[Collected data]
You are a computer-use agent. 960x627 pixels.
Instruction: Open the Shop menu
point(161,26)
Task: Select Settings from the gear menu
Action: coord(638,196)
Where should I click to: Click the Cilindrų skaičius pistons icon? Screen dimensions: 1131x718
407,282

==

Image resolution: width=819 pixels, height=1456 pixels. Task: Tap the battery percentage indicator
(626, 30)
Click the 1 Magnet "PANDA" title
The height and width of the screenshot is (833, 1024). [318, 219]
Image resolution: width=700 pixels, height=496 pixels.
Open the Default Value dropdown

*Work order*: Among the entries above, the lines between the ones containing "Image resolution: width=700" and "Open the Default Value dropdown", inclusive, are to be transcribed exactly. No other line is to be given.

*Written solution*:
Image resolution: width=700 pixels, height=496 pixels.
Open the Default Value dropdown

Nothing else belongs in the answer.